[PAGE TEXT]
Poor Countries Tear Down This Wall!

The big World Trade Organization meeting in Hong Kong next week is widely expected to be a flop, just like its predecessor in Cancun two years ago. But it doesn’t […]
Published on December 17, 2005

The big World Trade Organization meeting in Hong Kong next week is widely expected to be a flop, just like its predecessor in Cancun two years ago.

But it doesn’t have to be.

Ministers from 148 countries, gathering for the latest session in the Doha Round aimed at helping developing countries, should reject the fashionable story line. It goes like this:

Evil rich countries (Europe, the U.S. and Japan) refuse to cut their agricultural subsidies and tariffs, which, in the words of Oxfam, “amount to robbery against the world’s poor.” Noble poor countries, meanwhile, righteously refuse to dismantle their own trade barriers unless the rich countries move first.

The line — devised by the media, cynical politicians and powerful non-governmental organizations (NGOs) like Oxfam — has obvious charms. It’s easy to understand, and it paints rich nations as villains and developing nations as victims.
[/PAGE TEXT]
[EXERCISE DATA]
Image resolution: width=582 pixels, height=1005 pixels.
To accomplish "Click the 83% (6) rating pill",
[/EXERCISE DATA]
[EXERCISE DATA]
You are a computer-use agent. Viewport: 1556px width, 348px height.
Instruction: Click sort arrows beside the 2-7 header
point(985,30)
[/EXERCISE DATA]
[EXERCISE DATA]
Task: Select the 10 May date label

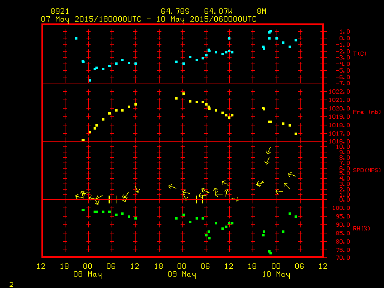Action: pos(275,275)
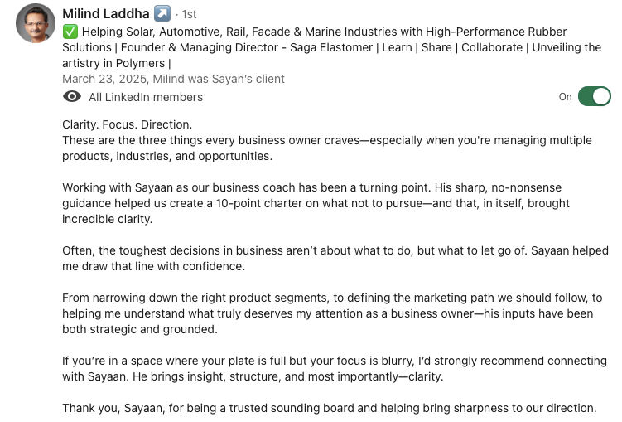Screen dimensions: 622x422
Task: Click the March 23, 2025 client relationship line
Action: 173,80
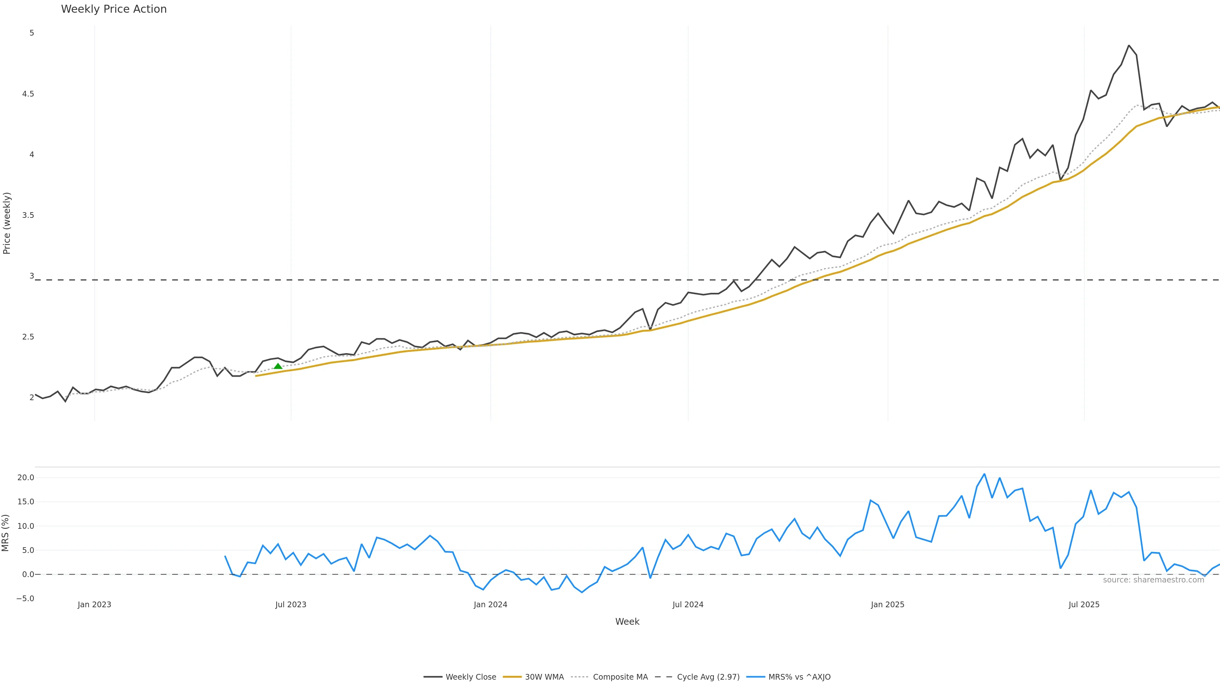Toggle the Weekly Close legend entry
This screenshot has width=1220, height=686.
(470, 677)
[/EXERCISE DATA]
**EXERCISE DIRECTIONS**
Copy out the full article about the World Trade Organization meeting in Hong Kong, shown above before the entries, word for word from the headline through the last sentence.

**TASK RESULT**
Poor Countries Tear Down This Wall!

The big World Trade Organization meeting in Hong Kong next week is widely expected to be a flop, just like its predecessor in Cancun two years ago. But it doesn’t […]
Published on December 17, 2005

The big World Trade Organization meeting in Hong Kong next week is widely expected to be a flop, just like its predecessor in Cancun two years ago.

But it doesn’t have to be.

Ministers from 148 countries, gathering for the latest session in the Doha Round aimed at helping developing countries, should reject the fashionable story line. It goes like this:

Evil rich countries (Europe, the U.S. and Japan) refuse to cut their agricultural subsidies and tariffs, which, in the words of Oxfam, “amount to robbery against the world’s poor.” Noble poor countries, meanwhile, righteously refuse to dismantle their own trade barriers unless the rich countries move first.

The line — devised by the media, cynical politicians and powerful non-governmental organizations (NGOs) like Oxfam — has obvious charms. It’s easy to understand, and it paints rich nations as villains and developing nations as victims.